Data provided:
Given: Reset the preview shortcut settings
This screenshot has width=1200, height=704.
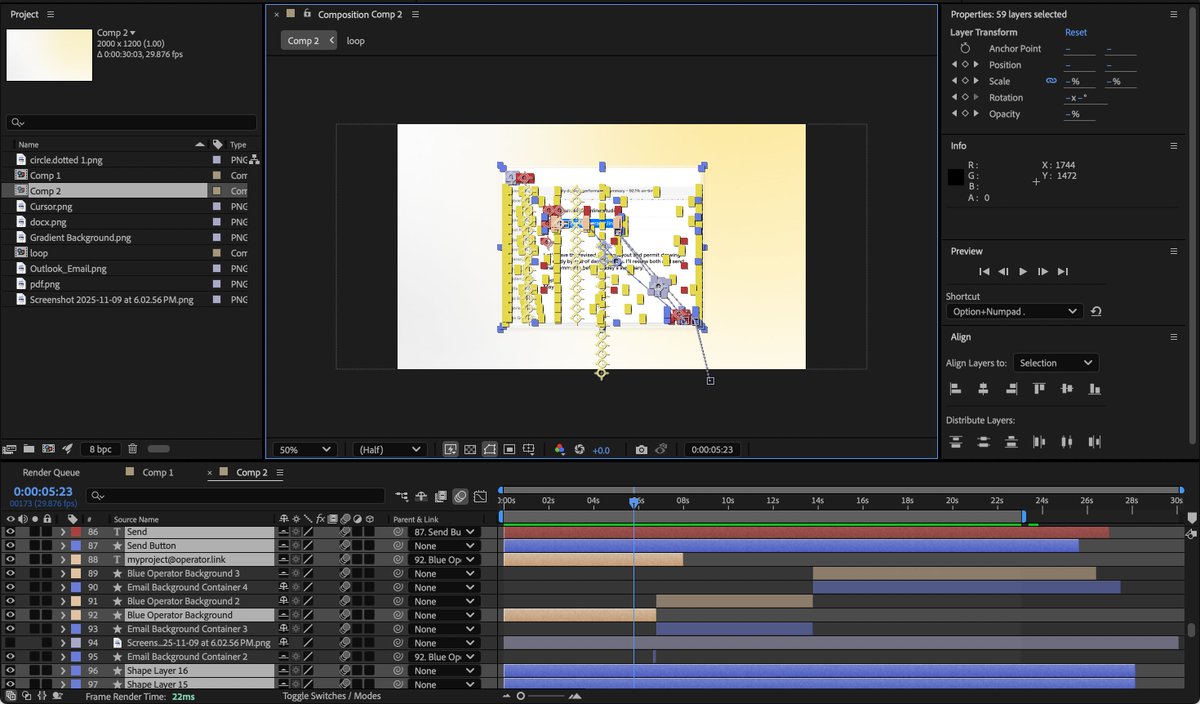Looking at the screenshot, I should tap(1096, 312).
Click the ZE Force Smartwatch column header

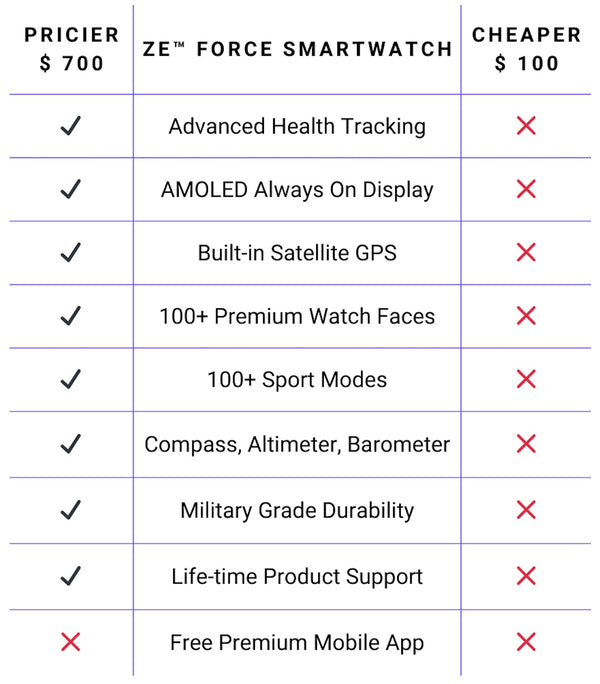(297, 49)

Task objective: Please give back all the records above word for word, with no pictures included.

Task solution:
Given: Reset the preview shortcut settings
This screenshot has width=1200, height=704.
Looking at the screenshot, I should tap(1096, 312).
Click the ZE Force Smartwatch column header

(297, 49)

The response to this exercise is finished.